Tym razem nie dam osobnych wyróżnień, bo oba najbardziej zasługujące (Zasada trójek i Singer) lepiej mi się wkomponują w całość wpisu.
Proza:
Isaac Bashevis Singer - Odwiedziny - proza wyśmienita, odważna, bo wychodzimy z dobrze znanego półświatka, żeby dać się temu światu rozbić w drobny mak, wspaniale napisane jak zawsze, a bohaterowie głupi i źli, a jednak bardzo można się z nimi zżyć
Isaac Bashevis Singer - Ruda Kejla - z grubsza jak wyżej, ale ta pozycja nieco bardziej jednowymiarowa i może zbyt duże rozbicie narracyjne między trojgiem głównych bohaterów
Cormac McCarthy - No Country For Old Men - autor wróci tu jeszcze po raz trzeci, tymczasem tutaj, najłatwiejsza jego lektura z jaką się zmierzyłem, w zasadzie znowu bardzo dobra, ale ja mam jakiś problem z tą historią i tu (patrz piętro wyżej) rozbicie narracyjne między czworgiem nawet bohaterów sprawia, że trochę nie wiem, na czym się skupić
Markus Zusak - The Book Thief - mnie kupiła ta historia bez zastrzeżeń, śmierć jako narrator i jej powracające spotkania z główną bohaterką, dylematy wojenne, rezygnacja z taniego pocieszenia, ogólnie super
Stanisław Lem - Bajki robotów - przeczytane w całości po raz pierwszy, za to bardzo wnikliwie i w większości więcej niż raz, pod kątem zabawy w wybieranie najlepszych pozycji z zestawu; wkręciłem się, chociaż to nie jest mój świat
Sławomir Gortych - Schronisko, które przestało istnieć - bardzo udane czytadło, wciągające intryga a przede wszystkim świetnie narysowane Karkonosze, ich górskość i ich historia (ale językowo dość takie sobie)

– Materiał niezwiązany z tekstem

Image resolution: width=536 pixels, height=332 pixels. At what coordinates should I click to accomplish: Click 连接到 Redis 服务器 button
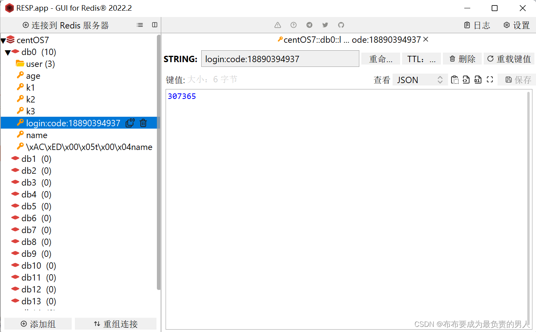(x=66, y=25)
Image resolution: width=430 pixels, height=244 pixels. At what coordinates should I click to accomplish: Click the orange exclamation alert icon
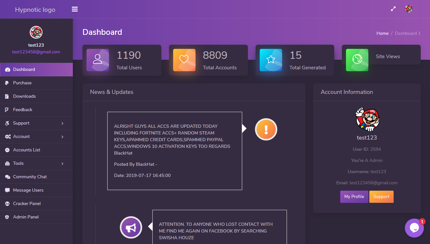266,129
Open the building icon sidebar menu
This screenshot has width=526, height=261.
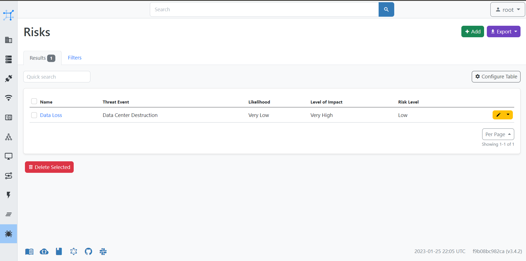click(x=8, y=40)

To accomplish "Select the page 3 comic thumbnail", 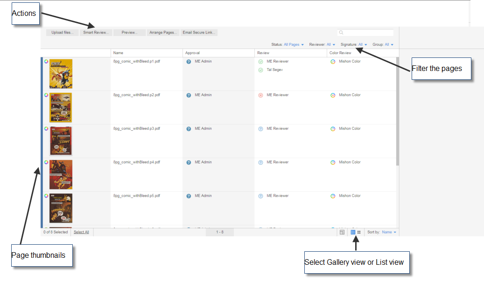I will 61,141.

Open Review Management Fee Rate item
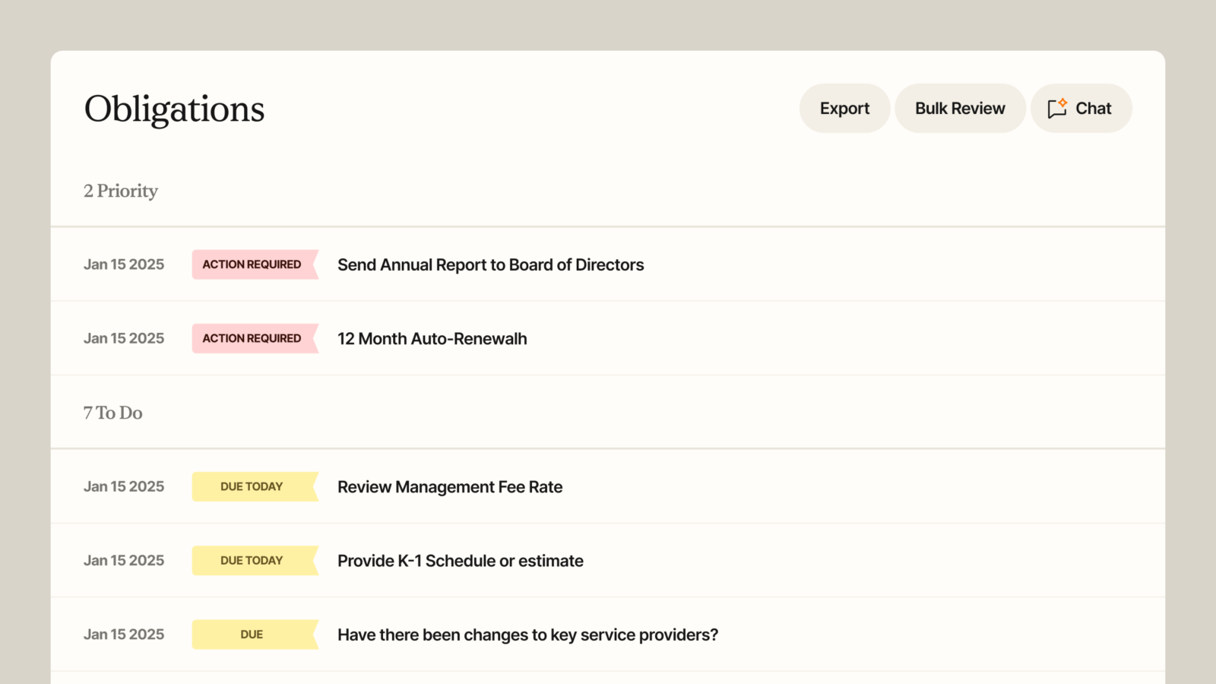pyautogui.click(x=450, y=486)
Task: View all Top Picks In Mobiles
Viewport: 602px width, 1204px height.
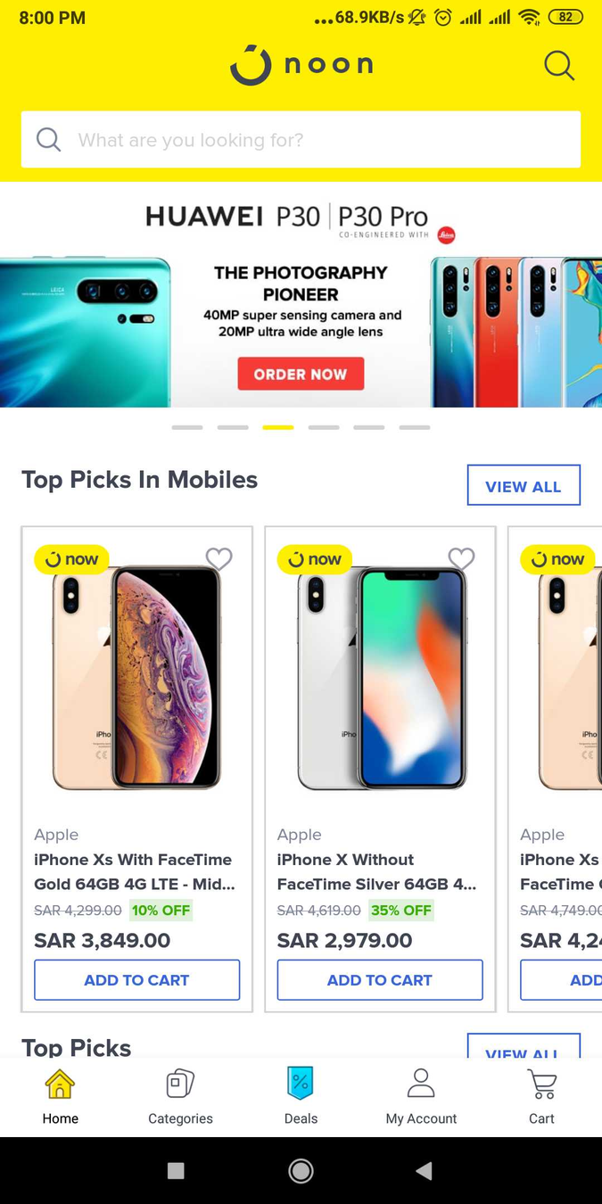Action: click(x=524, y=485)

Jacek Dukaj - Wroniec - bardzo podziwiam oryginalność tej książki i myślę, że dużo dobrego w edukacji młodzieży może zrobić, ale ja z trudem wchodzę w ten świat
Edmund Nizurski - Niezwykłe przypadki Cymeona Maksymalnego - ponownie rewelacja, jaki humor, jakie pomysły i jakie obrazki! tylko w końcówce dla mnie trochę zabrnęli nie tam, gdzie było najciekawiej
Kir Bułyczow - Opowiadania guslarskie - ostatnia tegoroczna lektura, świetne science fiction łamane na społeczną satyrę, zabawne a nie nadęte, tych kosmitów tam oszczędnie dawkują, ale ich (nie)obecność jest wciąż odczuwalna
Co nieco było w tym roku komiksów, na czele z jednym z bardziej niesłychanych...:
Tomasz Grządziela - Zasada trójek - co za totalny czad! Świat, w którym nie ma dwóch powtarzających się detali, na jego tle wzruszająca historia nieco gamoniowatych bohaterów. Eksplozja wyobraźni!
ponadto:
Tytus Romek i A'Tomek, księga 5 - to pierwsza przeczytana w 2024 rzecz, klasyk
Tomasz Samojlik - Ryjówka przeznaczenia / Norka zagłady / Powrót rzęsorka / Zguba zębiełków - pierwsze dwie (a może trzy?) dla przypomnienia i już były wytłuszczane w dawniejszych edycjach; szczególnie mi przypadła do gustu ostatnia część, bardzo to wszystko i zabawne, i zgrabne, i mądre
Joann Sfar - Kot rabina, cz. 1 (Bar Micwa) i cz. 2 (Malka Lwi Król) - klasyk, ale podchodzę do niego z umiarkowanym entuzjazmem
Guillaume Sorel, Laurent Seksik - Ostatnie dni Stefana Zweiga - wspaniałe dzieło graficzne, niezwykle smutne i jednoznacznie dołujące, ale zarówno względy wizualne, jak i oddanie ducha czasu, sprawiają, że to rzecz dużego formatu (format skądinąd też niemały)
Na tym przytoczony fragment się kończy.